The Kerala Building Tax Act, 1975, provides for the levy of tax on buildings. Section 5 of the Act is the charging provision requiring payment of tax on the construction of building and it is not of a recurring nature. Once the payment is made on the completion of the building, it is once and for all. It is thus clear that the payment of tax under section 5 would have to be understood as forming part of the capital asset as it remains with the building just like .bricks or tiles and the payment would have to be categorised as capital expenditure.
Micheal Joseph & Co. v. CIT (1997) 225 ITR 786 (Ker.) fol
V. M. Kurian, A. V. Thomas, C. K. Dilraj and Mathew B. Kurian for the Assessee.
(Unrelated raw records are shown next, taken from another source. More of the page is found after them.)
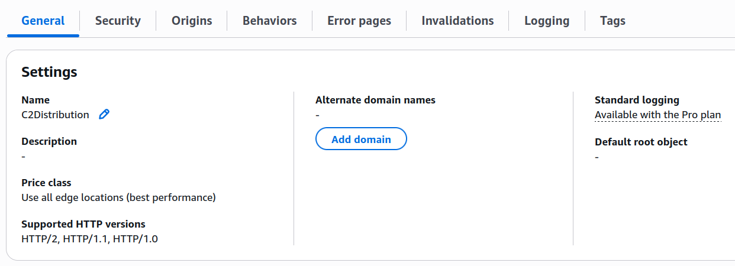View the Invalidations tab
This screenshot has width=735, height=266.
coord(457,21)
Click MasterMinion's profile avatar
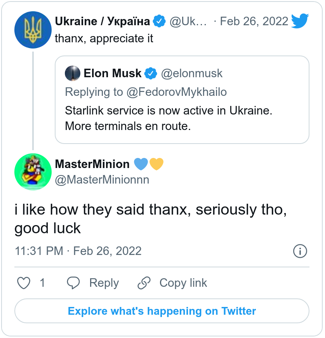Screen dimensions: 325x338 [x=33, y=172]
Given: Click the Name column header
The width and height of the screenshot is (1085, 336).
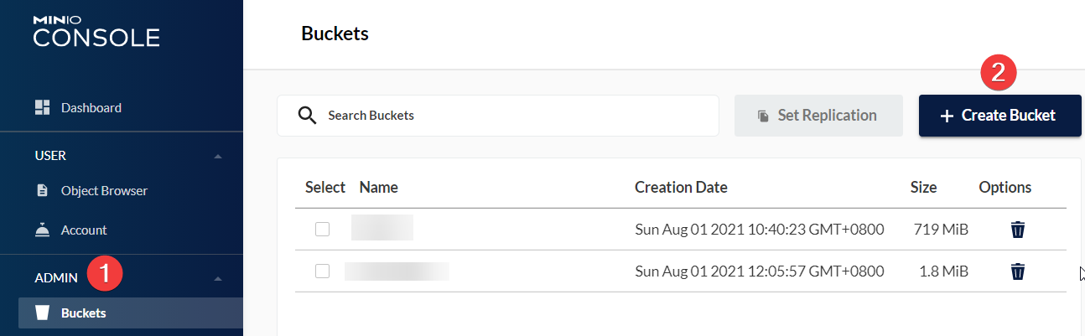Looking at the screenshot, I should click(x=378, y=187).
P.K.R. Menon for the Commissioner.
JUDGMENT
V. V. KAMAT, J.---The question in this reference is as to whether the payment of building tax by the assessee could be considered as business income or capital expenditure. This appears before us with regard to the assessment year 1985-86 in the context of the assessee who is running a tourist home and a bar at Thodupuzha. He paid an amount of Rs.81,955 towards payment of building tax and claimed deduction contending that it is business income. This was not allowed by all the three authorities. The Tribunal relied on its own decision in I.T.A. No. 578/Cock. of 1986, dated November 29-1991.
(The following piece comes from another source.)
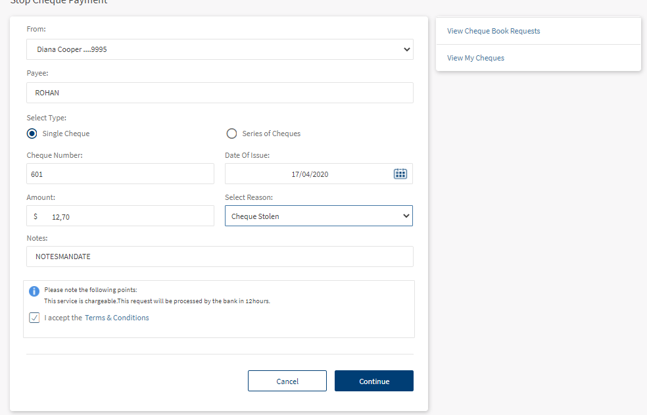647x415 pixels.
Task: Click the Amount value 12,70
Action: 60,216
The questions that come up for consideration are as follows:
"(1) Whether, on the facts and in the circumstances of the case, the payment of building tax of Rs.81,955 by the assessee could be considered as payment in the character of a trader-cum-owner?
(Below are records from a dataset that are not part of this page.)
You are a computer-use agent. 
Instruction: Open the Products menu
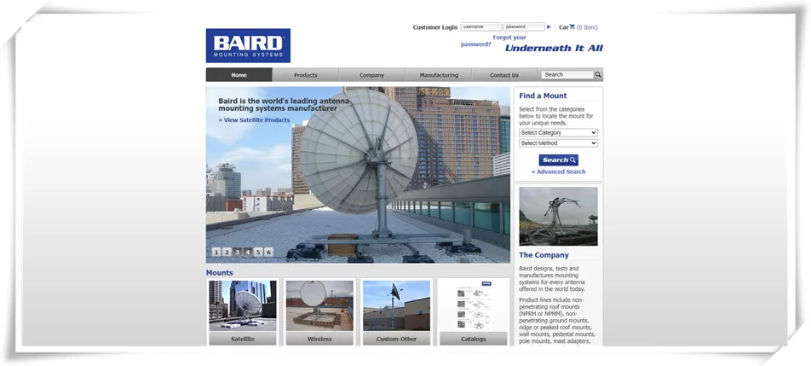click(305, 75)
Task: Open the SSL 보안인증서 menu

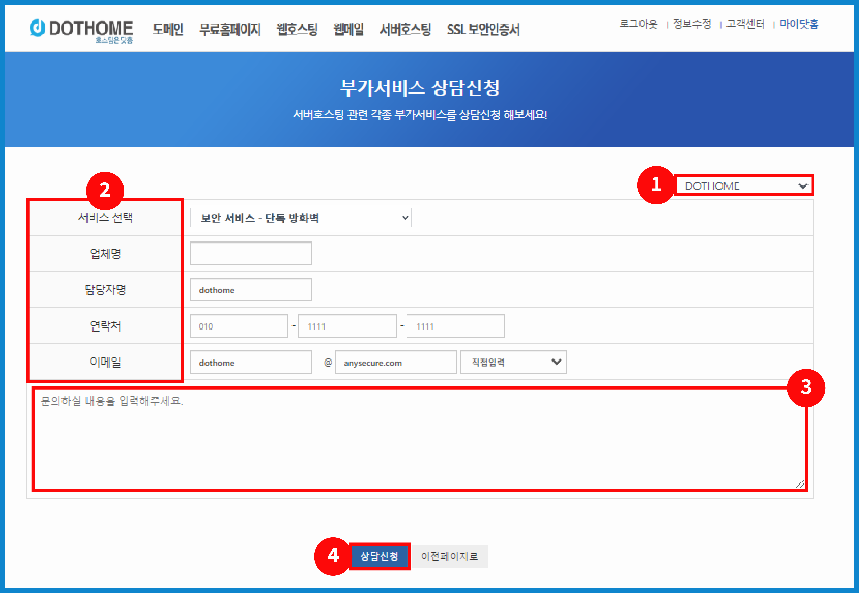Action: pos(483,29)
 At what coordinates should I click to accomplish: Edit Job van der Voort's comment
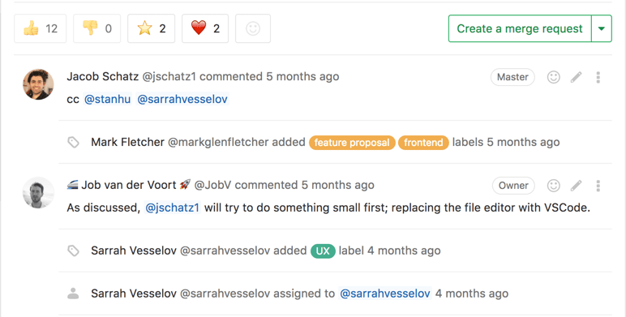pos(576,186)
(2) Whether, on the facts and in the circumstances of the case, the sum of Rs.81,955 paid by the assessee as building tax was legally deductible as a business expenditure in computing the assessee's income from business?
(3) Whether, the building tax paid under section 5 of the Kerala Building Tax Act, 1975, is a tax on the capital value of the building or a tax levied with reference to the value of the asset?"
In view of the decision of this Court in Michael Joseph & Co. v. CIT (1997) 225 ITR 786 (Ker) (to which one of us---myself---was a partner), the questions are now beyond the province of any debate in regard thereto. The Kerala Building Tax Act, 1975, provides for the levy of tax on buildings. Section 5 of the said Act is the charging provision requiring payment of tax on the construction of building and it is not of a recurring nature Once the payment is made on completion of the building. it is once and for all. It is, thus, clear that payment of tax under the above provisions would have to be understood as forming part of the capital asset as it remains with the building just like the bricks or tiles: If that is so, the conclusion follows as a necessary sequitur that the amount would be categorised as capital expenditure. In order to attract the claim for deduction as allowable, the amount of tax has to be a payment for the purpose of 'business or profession, which is not the position.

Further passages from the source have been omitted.